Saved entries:
########################################

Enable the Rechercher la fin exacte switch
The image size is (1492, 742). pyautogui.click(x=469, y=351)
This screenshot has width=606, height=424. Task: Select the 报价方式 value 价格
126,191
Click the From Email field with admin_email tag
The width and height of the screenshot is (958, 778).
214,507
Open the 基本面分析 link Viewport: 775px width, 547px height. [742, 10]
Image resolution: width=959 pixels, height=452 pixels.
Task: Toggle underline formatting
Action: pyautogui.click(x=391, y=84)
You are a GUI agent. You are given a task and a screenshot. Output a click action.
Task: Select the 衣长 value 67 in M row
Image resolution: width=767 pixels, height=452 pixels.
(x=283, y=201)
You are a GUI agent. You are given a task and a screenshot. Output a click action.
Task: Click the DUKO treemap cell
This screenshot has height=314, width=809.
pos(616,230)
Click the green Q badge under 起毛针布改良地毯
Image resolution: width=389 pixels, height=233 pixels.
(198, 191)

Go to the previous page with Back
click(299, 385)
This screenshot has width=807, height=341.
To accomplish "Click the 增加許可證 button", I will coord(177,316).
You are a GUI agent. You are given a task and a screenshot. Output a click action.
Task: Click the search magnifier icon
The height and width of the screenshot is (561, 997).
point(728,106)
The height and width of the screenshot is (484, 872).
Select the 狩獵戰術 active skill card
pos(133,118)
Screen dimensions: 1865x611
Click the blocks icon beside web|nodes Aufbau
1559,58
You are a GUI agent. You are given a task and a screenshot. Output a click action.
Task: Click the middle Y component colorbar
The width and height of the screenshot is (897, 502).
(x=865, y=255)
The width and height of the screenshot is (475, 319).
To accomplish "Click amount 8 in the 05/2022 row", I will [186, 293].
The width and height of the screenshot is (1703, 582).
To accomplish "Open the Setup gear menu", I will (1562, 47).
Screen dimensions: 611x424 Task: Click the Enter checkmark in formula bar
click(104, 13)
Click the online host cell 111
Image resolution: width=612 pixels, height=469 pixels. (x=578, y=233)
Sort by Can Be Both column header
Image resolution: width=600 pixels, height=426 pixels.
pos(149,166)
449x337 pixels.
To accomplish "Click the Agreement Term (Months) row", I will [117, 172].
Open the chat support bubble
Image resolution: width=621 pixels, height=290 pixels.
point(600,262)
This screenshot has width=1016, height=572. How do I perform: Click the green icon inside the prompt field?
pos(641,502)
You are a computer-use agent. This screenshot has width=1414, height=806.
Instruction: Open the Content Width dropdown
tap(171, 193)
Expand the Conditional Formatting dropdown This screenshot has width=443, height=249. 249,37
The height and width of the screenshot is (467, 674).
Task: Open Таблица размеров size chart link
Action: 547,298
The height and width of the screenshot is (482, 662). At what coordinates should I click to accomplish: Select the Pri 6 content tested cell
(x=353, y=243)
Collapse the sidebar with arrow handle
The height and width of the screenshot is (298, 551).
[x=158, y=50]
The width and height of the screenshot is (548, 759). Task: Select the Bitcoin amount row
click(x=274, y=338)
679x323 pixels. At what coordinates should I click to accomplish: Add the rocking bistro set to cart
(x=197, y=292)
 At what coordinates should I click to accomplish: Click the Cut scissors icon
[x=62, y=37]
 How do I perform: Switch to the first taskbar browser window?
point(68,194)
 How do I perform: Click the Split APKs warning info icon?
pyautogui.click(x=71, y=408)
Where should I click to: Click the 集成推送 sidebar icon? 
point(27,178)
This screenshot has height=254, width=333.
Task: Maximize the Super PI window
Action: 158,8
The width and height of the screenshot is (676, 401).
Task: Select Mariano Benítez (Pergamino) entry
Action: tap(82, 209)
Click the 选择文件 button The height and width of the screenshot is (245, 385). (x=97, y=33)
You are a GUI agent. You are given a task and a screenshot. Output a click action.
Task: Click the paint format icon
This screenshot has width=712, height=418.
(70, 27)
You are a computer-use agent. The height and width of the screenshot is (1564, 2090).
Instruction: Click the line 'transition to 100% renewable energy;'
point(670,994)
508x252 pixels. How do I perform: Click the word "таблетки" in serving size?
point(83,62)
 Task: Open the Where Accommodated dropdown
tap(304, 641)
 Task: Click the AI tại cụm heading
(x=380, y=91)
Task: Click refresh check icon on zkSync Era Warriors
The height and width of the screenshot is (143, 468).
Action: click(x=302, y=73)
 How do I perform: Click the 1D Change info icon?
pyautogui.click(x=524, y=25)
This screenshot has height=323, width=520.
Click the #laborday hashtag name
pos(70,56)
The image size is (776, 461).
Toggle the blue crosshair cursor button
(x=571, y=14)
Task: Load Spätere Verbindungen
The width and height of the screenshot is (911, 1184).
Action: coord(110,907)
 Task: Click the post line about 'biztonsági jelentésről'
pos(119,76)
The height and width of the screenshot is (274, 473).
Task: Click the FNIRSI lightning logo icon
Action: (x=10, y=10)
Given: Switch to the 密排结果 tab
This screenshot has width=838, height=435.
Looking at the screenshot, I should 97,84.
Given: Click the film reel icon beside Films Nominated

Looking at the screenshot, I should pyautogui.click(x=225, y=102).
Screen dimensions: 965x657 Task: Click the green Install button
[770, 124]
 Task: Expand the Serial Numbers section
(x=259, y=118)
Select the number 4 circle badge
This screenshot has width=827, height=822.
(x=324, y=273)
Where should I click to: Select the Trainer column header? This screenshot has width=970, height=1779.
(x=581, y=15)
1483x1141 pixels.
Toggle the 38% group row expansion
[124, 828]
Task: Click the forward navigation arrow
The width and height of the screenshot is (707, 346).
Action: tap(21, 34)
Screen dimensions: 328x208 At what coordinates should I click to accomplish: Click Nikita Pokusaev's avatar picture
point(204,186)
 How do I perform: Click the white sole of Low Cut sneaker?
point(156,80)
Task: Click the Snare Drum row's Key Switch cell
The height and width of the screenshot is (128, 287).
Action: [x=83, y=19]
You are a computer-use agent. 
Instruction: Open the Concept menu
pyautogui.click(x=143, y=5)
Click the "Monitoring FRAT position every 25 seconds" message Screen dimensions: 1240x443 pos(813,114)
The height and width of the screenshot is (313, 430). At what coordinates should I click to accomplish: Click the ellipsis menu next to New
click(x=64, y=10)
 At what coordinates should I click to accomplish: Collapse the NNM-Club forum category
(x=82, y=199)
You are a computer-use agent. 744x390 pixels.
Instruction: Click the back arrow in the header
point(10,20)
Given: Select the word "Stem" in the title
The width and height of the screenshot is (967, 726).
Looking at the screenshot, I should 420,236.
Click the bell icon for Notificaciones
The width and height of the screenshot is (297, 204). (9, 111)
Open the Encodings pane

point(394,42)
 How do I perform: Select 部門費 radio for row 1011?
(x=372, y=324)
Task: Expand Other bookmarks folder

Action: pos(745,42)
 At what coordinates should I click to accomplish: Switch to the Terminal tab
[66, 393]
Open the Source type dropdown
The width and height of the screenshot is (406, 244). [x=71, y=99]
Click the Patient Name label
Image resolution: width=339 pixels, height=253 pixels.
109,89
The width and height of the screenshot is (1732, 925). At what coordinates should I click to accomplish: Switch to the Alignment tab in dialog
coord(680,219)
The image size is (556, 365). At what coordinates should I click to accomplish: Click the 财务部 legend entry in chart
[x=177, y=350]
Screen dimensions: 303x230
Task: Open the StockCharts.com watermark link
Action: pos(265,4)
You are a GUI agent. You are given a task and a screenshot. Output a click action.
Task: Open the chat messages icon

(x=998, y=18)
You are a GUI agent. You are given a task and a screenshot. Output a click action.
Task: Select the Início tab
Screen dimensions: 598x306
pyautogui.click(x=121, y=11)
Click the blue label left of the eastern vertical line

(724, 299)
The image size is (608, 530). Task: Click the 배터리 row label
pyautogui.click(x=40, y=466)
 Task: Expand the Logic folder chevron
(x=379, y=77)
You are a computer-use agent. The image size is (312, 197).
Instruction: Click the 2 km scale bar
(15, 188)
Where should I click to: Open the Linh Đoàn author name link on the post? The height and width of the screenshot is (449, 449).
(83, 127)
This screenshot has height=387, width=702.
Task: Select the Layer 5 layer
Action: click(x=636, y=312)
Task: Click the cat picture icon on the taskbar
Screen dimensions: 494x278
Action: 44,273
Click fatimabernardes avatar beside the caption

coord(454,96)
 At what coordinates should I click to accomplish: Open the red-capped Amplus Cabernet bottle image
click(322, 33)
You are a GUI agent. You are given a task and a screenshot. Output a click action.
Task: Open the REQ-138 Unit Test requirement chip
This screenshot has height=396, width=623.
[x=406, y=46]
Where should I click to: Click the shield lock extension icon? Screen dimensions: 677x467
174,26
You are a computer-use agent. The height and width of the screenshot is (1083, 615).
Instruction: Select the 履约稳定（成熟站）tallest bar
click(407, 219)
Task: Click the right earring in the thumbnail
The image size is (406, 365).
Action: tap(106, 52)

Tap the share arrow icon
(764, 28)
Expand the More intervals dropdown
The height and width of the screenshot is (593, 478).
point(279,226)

########################################

● Your goal
All lines in the records with the string "computer" should be copied out.

● Answer box
You are a computer-use agent. This screenshot has width=1414, height=806.
You are a computer-use agent. The height and width of the screenshot is (1564, 2090).
You are a computer-use agent. 
You are a computer-use agent. 744x390 pixels.
You are a computer-use agent. The image size is (312, 197).
You are a computer-use agent. The height and width of the screenshot is (1083, 615).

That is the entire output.